IL PRESIDENTE. JOHN FITZGERALD KENNEDY. LA LUNGA STORIA DI UNA BREVE VITA

Un passo indietro…in tempi di elezioni del nuovo Presidente degli Stati Uniti e il ricordo di un grande giornalista (vivo!)
Vino nuovo in vecchio otre. Il libro di Gianni Bisiach, giornalista e storico, è una riedizione ampliata e riveduta dei suoi libri, inchieste, interviste, documentazione in prima persona sulla vita di JFK, ma soprattutto sull’omicidio che cambiò la storia non solo dell’America ma del mondo. 475 pagine corredate da documenti e fotografie, note e inedite che delineano la meteorica apparizione di un Presidente USA per molti accomunato, dalla stessa tragica sorte, al padre della patria: Abraham Lincoln. Da pagina 21 a 24 Bisiach, autore tra l’altro del film “I due Kennedy” ed ispiratore del film JFK, del regista Oliver Stone, con Kevin Costner, ci dà il profilo esatto e documentato di ciò che accadde quella maledetta mattina del 23 novembre 1963. Superato il Rapporto Warren che fu un’invenzione del neo presidente L.B. Jonhson per evitare conflitti con Cuba e poi con l’Unione Sovietica, risulta chiaro che il gruppo di fuoco è di 4 elementi, tra cui Lee Oswald. (Tra gli altri sarà presente anche Earl Ray, killer di Cosa Nostra, che nel 1968 ucciderà M.L. Ling) Petrolieri, Cia, FBI, Mafia; più che un complotto, un colpo di Stato, una vendetta.

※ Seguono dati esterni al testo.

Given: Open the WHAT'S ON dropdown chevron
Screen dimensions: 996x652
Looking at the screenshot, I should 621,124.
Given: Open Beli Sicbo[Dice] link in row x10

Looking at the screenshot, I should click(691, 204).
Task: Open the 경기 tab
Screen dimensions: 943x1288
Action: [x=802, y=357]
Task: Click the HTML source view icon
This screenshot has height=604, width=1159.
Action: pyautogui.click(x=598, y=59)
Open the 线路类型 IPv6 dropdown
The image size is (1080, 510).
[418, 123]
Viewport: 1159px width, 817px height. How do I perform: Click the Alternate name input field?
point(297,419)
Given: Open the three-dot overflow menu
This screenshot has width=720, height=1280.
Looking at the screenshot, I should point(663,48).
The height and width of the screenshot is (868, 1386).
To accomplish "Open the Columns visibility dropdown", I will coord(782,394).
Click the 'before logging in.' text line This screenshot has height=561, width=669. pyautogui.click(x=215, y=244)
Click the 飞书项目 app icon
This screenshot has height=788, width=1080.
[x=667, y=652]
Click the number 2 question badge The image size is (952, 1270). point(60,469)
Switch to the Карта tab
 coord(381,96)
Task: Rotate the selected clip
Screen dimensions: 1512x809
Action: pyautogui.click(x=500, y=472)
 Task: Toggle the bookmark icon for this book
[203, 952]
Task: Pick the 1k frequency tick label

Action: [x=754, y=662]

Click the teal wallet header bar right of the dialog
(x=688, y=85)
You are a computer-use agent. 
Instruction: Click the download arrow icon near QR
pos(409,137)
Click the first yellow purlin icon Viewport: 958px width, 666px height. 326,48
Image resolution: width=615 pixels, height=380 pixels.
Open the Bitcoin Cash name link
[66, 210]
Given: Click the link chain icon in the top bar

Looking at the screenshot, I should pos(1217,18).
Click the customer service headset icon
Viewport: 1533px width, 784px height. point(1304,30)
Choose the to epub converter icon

Ma il libro è molto di più; è un viaggio nelle speranze perdute, in un’Italia che stava progredendo economicamente e politicamente. Va ricordata l’estate 1962; Jacqueline Kennedy e sua figlia Caroline e la sorella Lee Radzwill furono ospiti in costiera amalfitana e a Paestum (v. foto*) con amici come Giovanni e Marella Agnelli. (Si parlò anche di pettegolezzi, ma a scanso di equivoci Bisiach glissa con un perentorio “Jacqueline non era proprio questa assatanata di sesso e cascata di sensualità”, questo il senso delle sue parole) L’ultimo viaggio di JFK fu proprio in Italia, a Roma e a Napoli. Il centro sinistra e Moro stavano aprendo la strada a importanti riforme sociali ed erano solo sulla carta l’attentato e la scomparsa di Mattei e di Olivetti. Sarebbe stata un’altra Italia e ben diversa da questo asteroide fastidioso dell’Europa.